This page answers Meta Llama Llama 3.1 70B Instruct q8 quantization queries with explicit calculations from our model requirement dataset and compatibility speed table.
Query match answer
Llama 3.1 70b q4 vram requirements
Meta Llama Llama 3.1 70B Instruct at Q8 is estimated around 70GB VRAM minimum, with 84GB recommended for smoother operation.
Based on 979 impressions tracked in Search Console.
Short answer: Meta Llama Llama 3.1 70B Instruct typically needs around 70GB VRAM at Q8, and 84GB is safer for smoother usage.
Exact Q8 requirement from model requirement data.
Throughput data below uses available compatibility measurements/estimates and is sorted by tokens per second for this model.
Need general guidance? Review full methodology.
| GPU | VRAM | Quantization | Speed | Compatibility | Buy |
|---|---|---|---|---|---|
| AMD Instinct MI300X | 192GB | Q8 | 187 tok/s | View full compatibility | Buy options |
| NVIDIA H200 SXM 141GB | 141GB | Q8 | 169 tok/s | View full compatibility | Buy options |
| NVIDIA H100 SXM5 80GB | 80GB | Q8 | 121 tok/s | View full compatibility | Buy options |
| AMD Instinct MI250X | 128GB | Q8 | 117 tok/s | View full compatibility | Buy options |
| NVIDIA H100 PCIe 80GB | 80GB | Q8 | 77 tok/s | View full compatibility | Buy options |
| RTX 5090 | 32GB | Q8 | 73 tok/s | View full compatibility | Buy options |
| NVIDIA A100 80GB SXM4 | 80GB | Q8 | 72 tok/s | View full compatibility | Buy options |
| AMD Instinct MI210 | 64GB | Q8 | 58 tok/s | View full compatibility | Buy options |
| NVIDIA A100 40GB PCIe | 40GB | Q8 | 56 tok/s | View full compatibility | Buy options |
| RTX 4090 | 24GB | Q8 | 44 tok/s | View full compatibility | Buy options |
| NVIDIA RTX 6000 Ada | 48GB | Q8 | 44 tok/s | View full compatibility | Buy options |
| NVIDIA L40 | 48GB | Q8 | 41 tok/s | View full compatibility | Buy options |
Meta Llama Llama 3.1 70B Instruct at Q8 is estimated to require about 70GB VRAM minimum, with 84GB recommended for smoother operation.
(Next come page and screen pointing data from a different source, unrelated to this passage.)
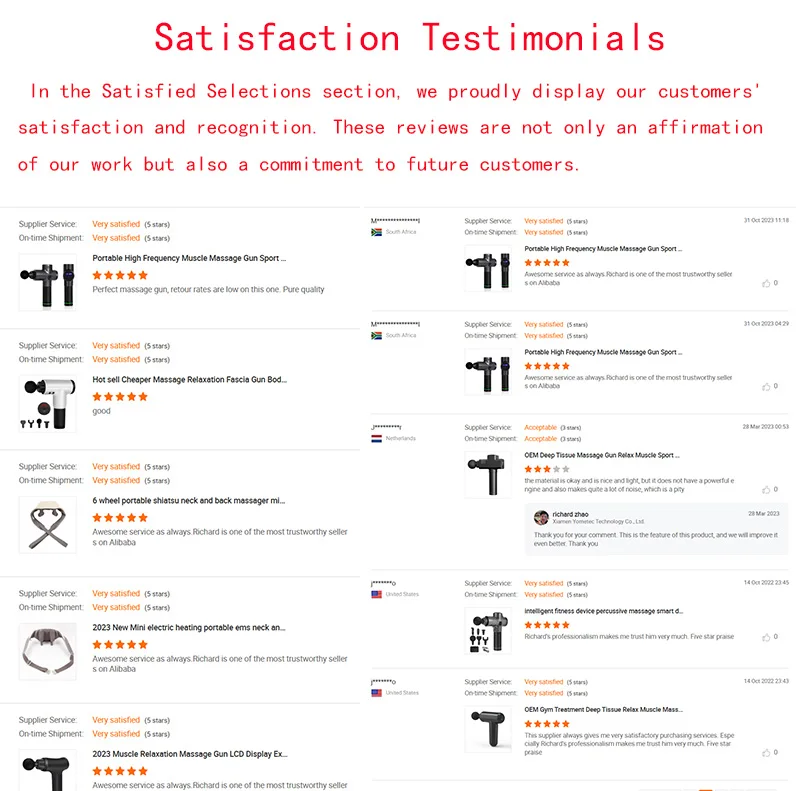
Task: Click the richard zhao seller name
Action: 570,514
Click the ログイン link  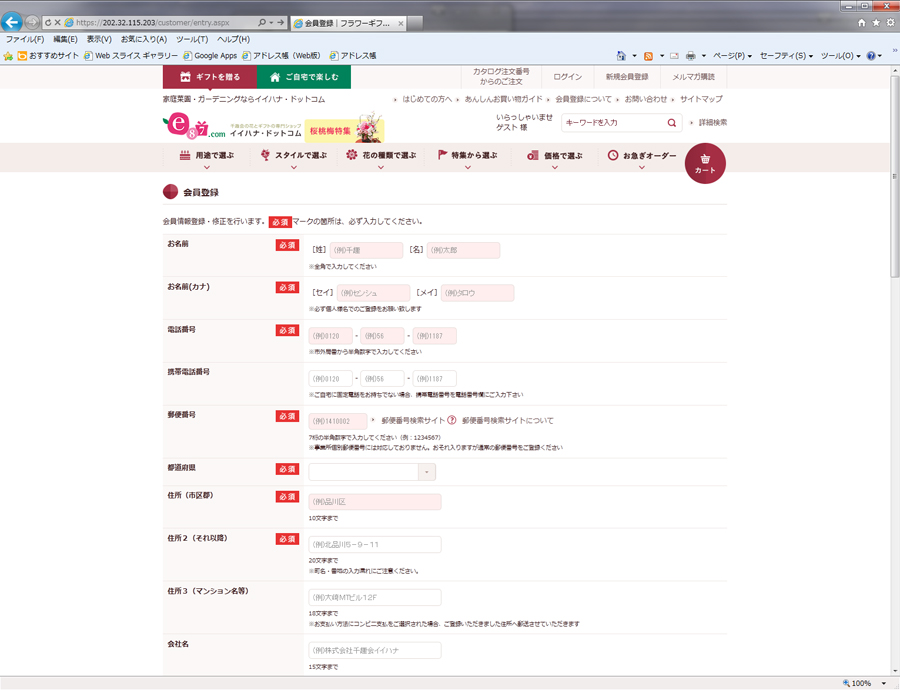pyautogui.click(x=567, y=77)
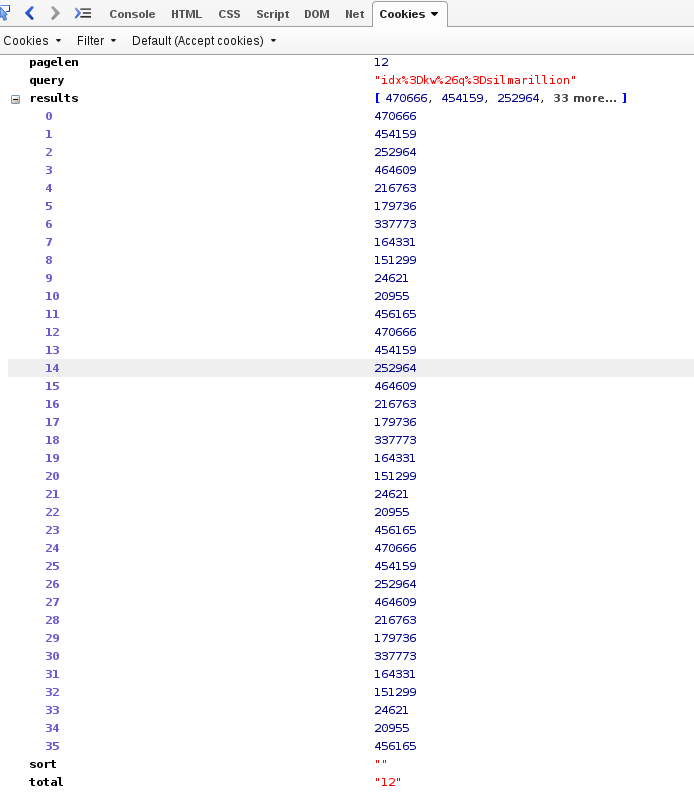Collapse the results tree node
This screenshot has height=794, width=694.
pyautogui.click(x=15, y=99)
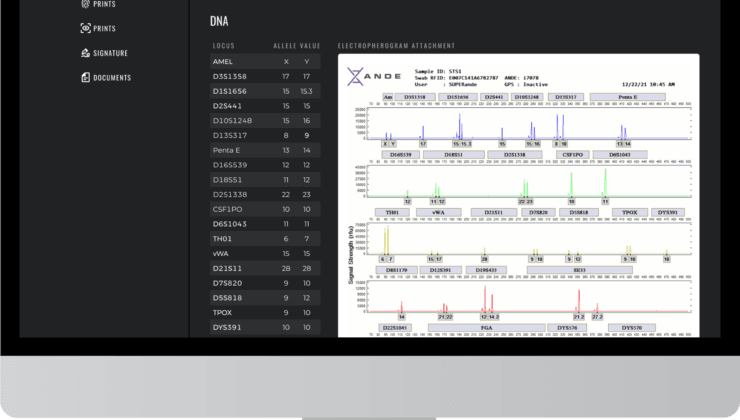Click the eye-scan icon beside the second Prints item

click(x=84, y=28)
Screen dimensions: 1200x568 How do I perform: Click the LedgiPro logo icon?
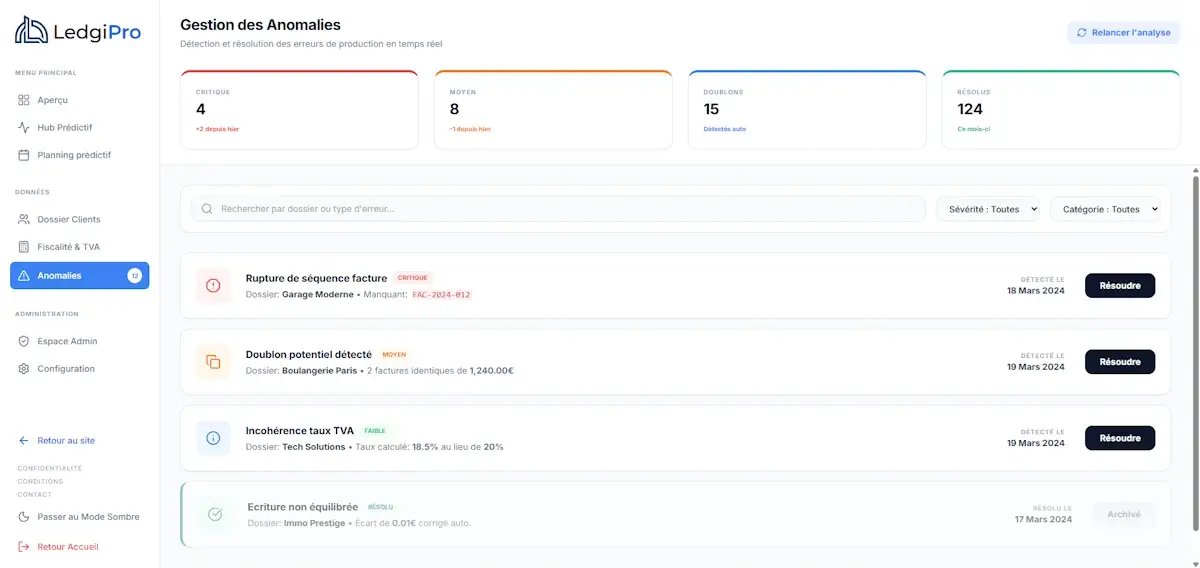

Start with AMD Instinct MI300X, NVIDIA H200 SXM 141GB, NVIDIA H100 SXM5 80GB and review each compatibility page for full speed and fit details.
Q8 is a balance point between memory usage and quality. If your GPU is below 70GB, consider lower-bit quantization; if you have extra VRAM, compare Q8/FP16 options for quality-sensitive workloads.